Commanders and leaders
- Burundai: Yuri II of Vladimir †

Strength
- At least one tumen (10,000) of nomadic cavalry: More than 3,000, mostly infantry

Casualties and losses
- Heavy: Devastating

= Battle of the Sit River =

Part of Mongol invasion of Kievan Rus'

The Battle of the Sit River took place on 4 March 1238 between the Mongol forces of Batu Khan and the army of Vladimir-Suzdal led by Grand Prince Yuri II of Vladimir during the Mongol invasion of Kievan Rus'. The engagement occurred in the northern part of what is now the Sonkovsky District of Tver Oblast, near the selo of Bozhonka.

== Battle ==

After the Mongols sacked his capital, Vladimir on the Klyazma, Yuri fled north across the Volga to Yaroslavl, where he hastily assembled an army. He and his brothers then marched back toward Vladimir in the hope of relieving the city, but they arrived too late.

## Extracted data entries

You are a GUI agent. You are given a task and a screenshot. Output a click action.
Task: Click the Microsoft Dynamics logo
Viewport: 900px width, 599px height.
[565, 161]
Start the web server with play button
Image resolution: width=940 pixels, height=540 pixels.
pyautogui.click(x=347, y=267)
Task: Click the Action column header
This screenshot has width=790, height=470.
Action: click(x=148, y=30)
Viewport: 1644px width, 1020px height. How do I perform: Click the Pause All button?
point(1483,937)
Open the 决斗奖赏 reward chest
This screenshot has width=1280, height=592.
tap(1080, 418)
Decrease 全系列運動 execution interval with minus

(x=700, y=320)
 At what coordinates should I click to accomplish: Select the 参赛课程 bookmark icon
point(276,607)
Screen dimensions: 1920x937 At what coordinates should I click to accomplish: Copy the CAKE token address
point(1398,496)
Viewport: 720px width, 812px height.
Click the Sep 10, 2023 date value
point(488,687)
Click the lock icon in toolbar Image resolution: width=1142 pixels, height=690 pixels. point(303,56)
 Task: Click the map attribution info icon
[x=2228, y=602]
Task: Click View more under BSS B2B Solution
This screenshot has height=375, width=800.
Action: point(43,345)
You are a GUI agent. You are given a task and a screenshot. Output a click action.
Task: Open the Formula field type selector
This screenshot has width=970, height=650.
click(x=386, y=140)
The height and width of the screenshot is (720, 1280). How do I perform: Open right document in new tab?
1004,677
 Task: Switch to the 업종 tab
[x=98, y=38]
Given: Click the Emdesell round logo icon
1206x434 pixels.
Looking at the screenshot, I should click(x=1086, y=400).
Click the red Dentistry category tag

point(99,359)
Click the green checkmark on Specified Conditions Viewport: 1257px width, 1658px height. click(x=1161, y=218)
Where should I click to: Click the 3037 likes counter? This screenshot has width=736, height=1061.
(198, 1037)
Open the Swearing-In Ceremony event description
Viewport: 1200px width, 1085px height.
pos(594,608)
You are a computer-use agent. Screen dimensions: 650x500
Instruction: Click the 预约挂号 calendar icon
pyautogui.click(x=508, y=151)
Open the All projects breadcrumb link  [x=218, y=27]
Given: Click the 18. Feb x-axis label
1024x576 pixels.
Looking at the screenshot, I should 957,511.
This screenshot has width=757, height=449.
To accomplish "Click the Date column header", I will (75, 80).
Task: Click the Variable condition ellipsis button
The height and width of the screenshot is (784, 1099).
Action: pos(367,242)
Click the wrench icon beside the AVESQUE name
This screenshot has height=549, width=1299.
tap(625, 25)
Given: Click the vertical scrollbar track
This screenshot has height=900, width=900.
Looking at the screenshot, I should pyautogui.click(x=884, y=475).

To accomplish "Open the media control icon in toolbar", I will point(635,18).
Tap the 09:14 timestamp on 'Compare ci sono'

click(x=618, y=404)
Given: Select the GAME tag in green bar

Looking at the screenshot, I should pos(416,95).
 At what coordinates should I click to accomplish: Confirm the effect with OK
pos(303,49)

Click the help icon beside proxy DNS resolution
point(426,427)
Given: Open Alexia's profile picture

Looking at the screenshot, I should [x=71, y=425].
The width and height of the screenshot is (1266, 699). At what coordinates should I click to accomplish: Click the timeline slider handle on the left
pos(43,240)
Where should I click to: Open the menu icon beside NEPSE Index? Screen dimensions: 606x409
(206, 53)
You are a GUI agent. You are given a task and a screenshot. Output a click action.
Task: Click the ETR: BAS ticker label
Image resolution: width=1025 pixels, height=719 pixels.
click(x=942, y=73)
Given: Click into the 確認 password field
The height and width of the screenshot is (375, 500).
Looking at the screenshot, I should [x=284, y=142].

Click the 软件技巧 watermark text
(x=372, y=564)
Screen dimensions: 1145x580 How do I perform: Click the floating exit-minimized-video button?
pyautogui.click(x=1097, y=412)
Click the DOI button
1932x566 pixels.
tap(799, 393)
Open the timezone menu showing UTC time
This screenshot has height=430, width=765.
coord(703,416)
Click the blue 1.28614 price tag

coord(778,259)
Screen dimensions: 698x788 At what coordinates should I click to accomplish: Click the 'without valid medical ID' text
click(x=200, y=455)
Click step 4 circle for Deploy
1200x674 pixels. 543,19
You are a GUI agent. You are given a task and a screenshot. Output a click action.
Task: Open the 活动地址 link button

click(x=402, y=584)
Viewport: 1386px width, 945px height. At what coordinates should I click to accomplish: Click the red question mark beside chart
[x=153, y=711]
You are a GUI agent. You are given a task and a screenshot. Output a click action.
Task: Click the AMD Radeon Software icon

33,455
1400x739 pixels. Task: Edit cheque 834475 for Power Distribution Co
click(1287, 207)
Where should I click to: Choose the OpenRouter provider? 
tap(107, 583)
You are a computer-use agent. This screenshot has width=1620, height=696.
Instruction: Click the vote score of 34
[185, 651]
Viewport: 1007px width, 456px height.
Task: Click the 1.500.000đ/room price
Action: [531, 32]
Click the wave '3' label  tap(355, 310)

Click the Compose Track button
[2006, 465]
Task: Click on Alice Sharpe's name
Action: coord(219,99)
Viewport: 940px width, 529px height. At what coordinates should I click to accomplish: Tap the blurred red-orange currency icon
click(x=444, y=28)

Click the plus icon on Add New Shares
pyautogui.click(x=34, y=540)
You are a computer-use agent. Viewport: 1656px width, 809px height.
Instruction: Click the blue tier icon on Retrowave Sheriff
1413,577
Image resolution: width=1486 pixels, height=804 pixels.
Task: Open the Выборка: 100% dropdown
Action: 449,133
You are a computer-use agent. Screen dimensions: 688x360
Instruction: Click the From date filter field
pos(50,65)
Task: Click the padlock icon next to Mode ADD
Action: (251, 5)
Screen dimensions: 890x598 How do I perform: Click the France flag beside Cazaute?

## INSTRUCTIONS FOR THE TASK
In the text about the Battle of the Sit River, copy word for word the part that opens with the words "After the Mongols" and closes with "arrived too late.".

## SOLVED EXERCISE
After the Mongols sacked his capital, Vladimir on the Klyazma, Yuri fled north across the Volga to Yaroslavl, where he hastily assembled an army. He and his brothers then marched back toward Vladimir in the hope of relieving the city, but they arrived too late.